Sultan Muhammad Qutb Shah, who had ascended the throne in 1611, wanted to shift the location of his palace and fort far away from Golconda and then Hyderabad which was centred around Charminar, and he started building a new fortress. It is also believed that probably he had intended to shift his capital. The area selected was at Saroornagar which was about 6 mi east of then Hyderabad. By 1620 work was in full swing for the new fortress which the king named after himself as Sultan Nagar. The king spend about 3 lakh gold coins on constructing the new fort which was surrounded by a supposedly 75 ft deep and 150 ft wide moat. Sultan Muhammad Quli died suddenly in 1625 leaving behind his wife Hayat Bakshi Begum who was still very young and a toddler Abdullah Qutb Shah who would later become the seventh ruler of Golconda. Hayat Bakshi felt that the sudden death of the king at an age of around 32 years was an ill omen and decided to abandon the construction of the new fort. By then the moat and the masjid were ready and the fortress was nearing completion.

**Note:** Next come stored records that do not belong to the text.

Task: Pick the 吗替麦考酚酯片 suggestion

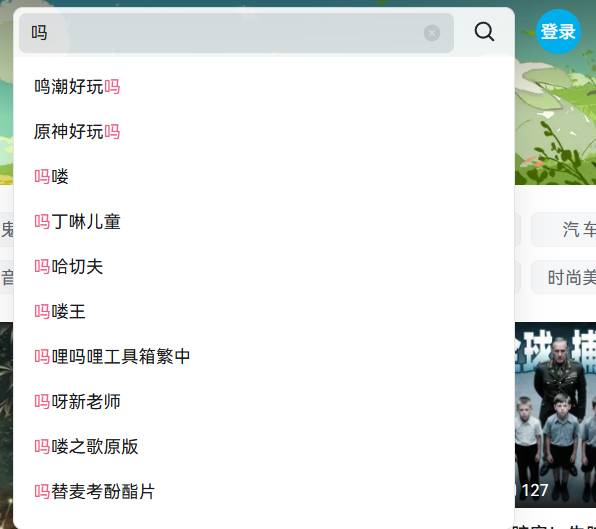Action: [263, 491]
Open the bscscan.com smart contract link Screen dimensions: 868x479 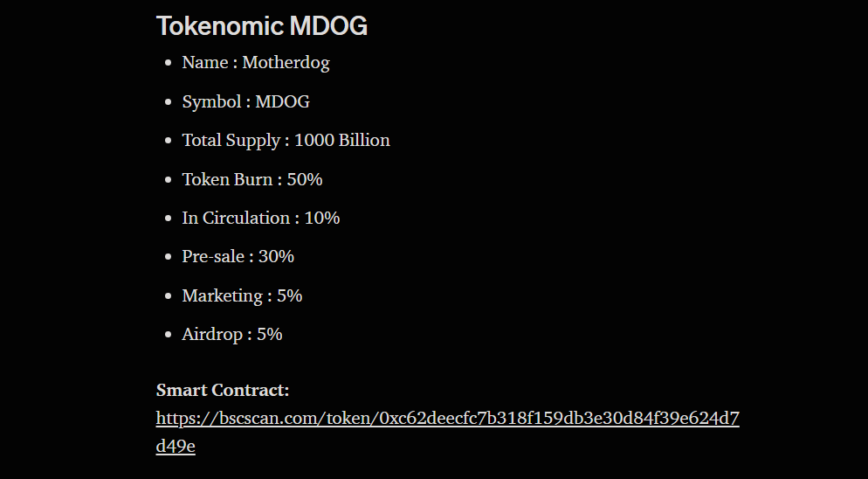click(x=447, y=418)
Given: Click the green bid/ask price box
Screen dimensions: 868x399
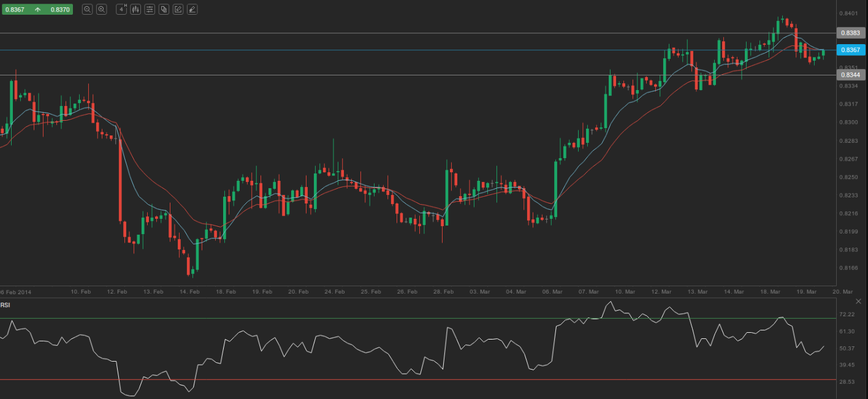Looking at the screenshot, I should point(37,9).
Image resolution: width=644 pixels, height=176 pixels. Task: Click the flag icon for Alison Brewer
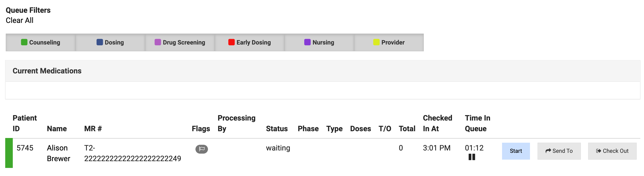(x=201, y=149)
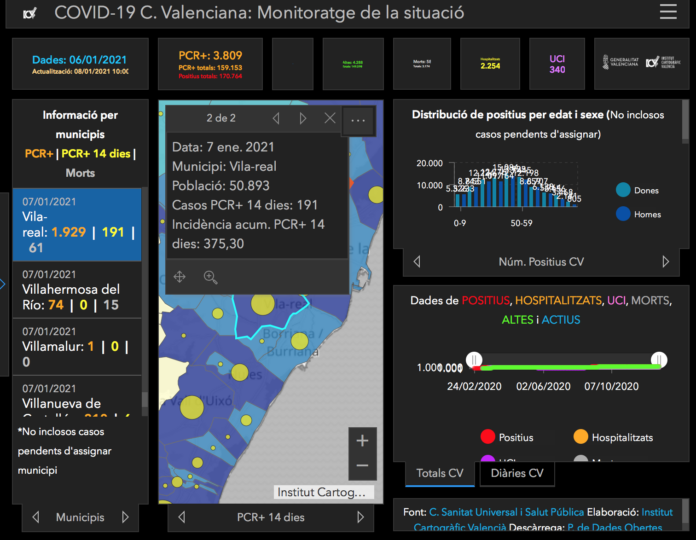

Later a new settlement known as Hayathnagar which was named after the Begum was established further to the east.

==Present==
The ruins of the fort which once occupied an area of around 5000 acre is now also known by some as Maisamma fort. In addition to the mosque built by the Sultan, a temple dedicated to Goddess Maisamma was also later built inside the abandoned fort's premises.